Она дана на ниспадающем регистре, она падает, уходит вниз, в слуховое окно.
Другими словами – фонетический свет выключен. Тени сизые смесились.
«Divina Commedia» не столько отнимает у читателя время, сколько наращивает его, подобно исполняемой музыкальной вещи.
Удлиняясь, поэма удаляется от своего конца, а самый конец наступает нечаянно и звучит как начало.
Структура дантовского монолога, построенного на органной регистровке, может быть хорошо понята при помощи аналогии с горными породами, чистота которых нарушена вкрапленными инородными телами.
Зернистые примеси и лавовые прожилки указывают на единый сдвиг, или катастрофу, как на общий источник формообразования.

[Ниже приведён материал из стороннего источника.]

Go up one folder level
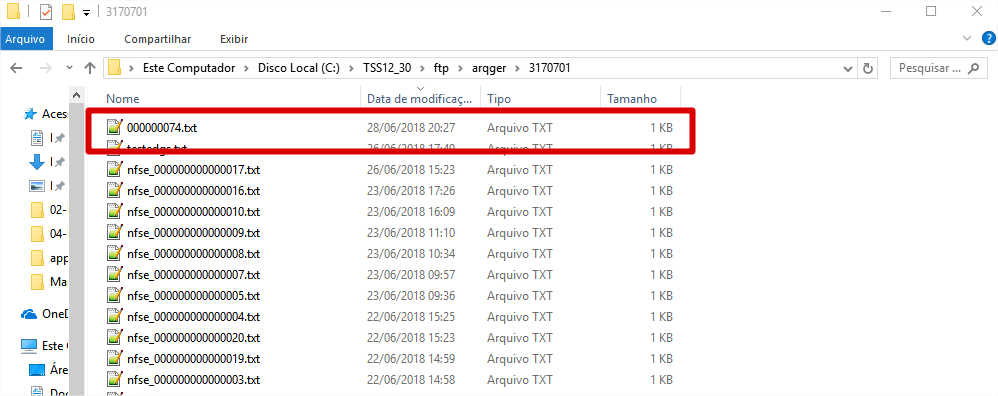Screen dimensions: 998x396 (90, 67)
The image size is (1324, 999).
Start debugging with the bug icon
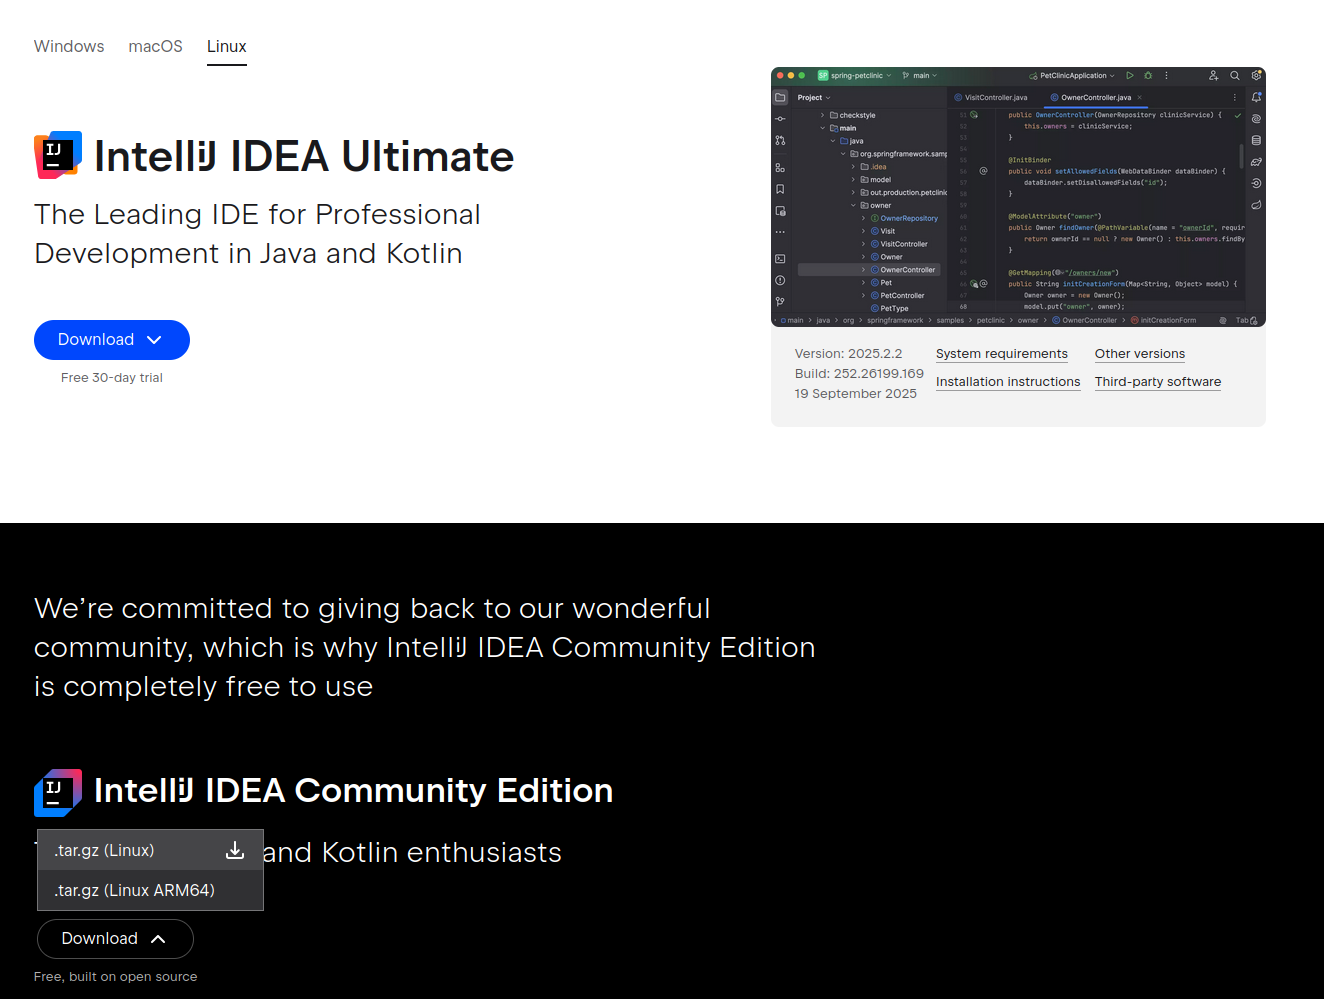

Стихи Данта сформированы и расцвечены именно геологически. Их материальная структура бесконечно важнее пресловутой скульптурности. Представьте себе монумент из гранита или мрамора, который в своей символической тенденции направлен не на изображение коня или всадника, но на раскрытие внутренней структуры самого же мрамора или гранита. Другими словами, вообразите памятник из гранита, воздвигнутый в честь гранита и якобы для раскрытия его идеи, – таким образом вы получите довольно ясное понятие о том, как соотносится у Данта форма и содержание.
Всякий период стихотворной речи – будь то строчка, строфа или цельная композиция лирическая – необходимо рассматривать как единое слово. Когда мы произносим, например, «солнце», мы не выбрасываем из себя готового смысла, – это был бы семантический выкидыш, – но переживаем своеобразный цикл.
Любое слово является пучком, и смысл торчит из него в разные стороны, а не устремляется в одну официальную точку. Произнося «солнце», мы совершаем как бы огромное путешествие, к которому настолько привыкли, что едем во сне. Поэзия тем и отличается от автоматической речи, что будит нас и встряхивает на середине слова. Тогда оно оказывается гораздо длиннее, чем мы думали, и мы припоминаем, что говорить – значит всегда находиться в дороге.
Семантические циклы дантовских песней построены таким образом, что начинается, примерно, – «мёд», а кончается – «медь»; начинается – «лай», а кончается – «лёд».
Дант, когда ему нужно, называет веки глазными губами. Это когда на ресницах виснут ледяные кристаллы мерзлых слез и образуют корку, мешающую плакать.
Gli occhi lor, ch’eran pria pur dentro molli,Gocciar su per le labbra…[66]
(Inf., XXXII, 46–47)Итак, страданье скрещивает органы чувств, создает гибриды, приводит к губастому глазу.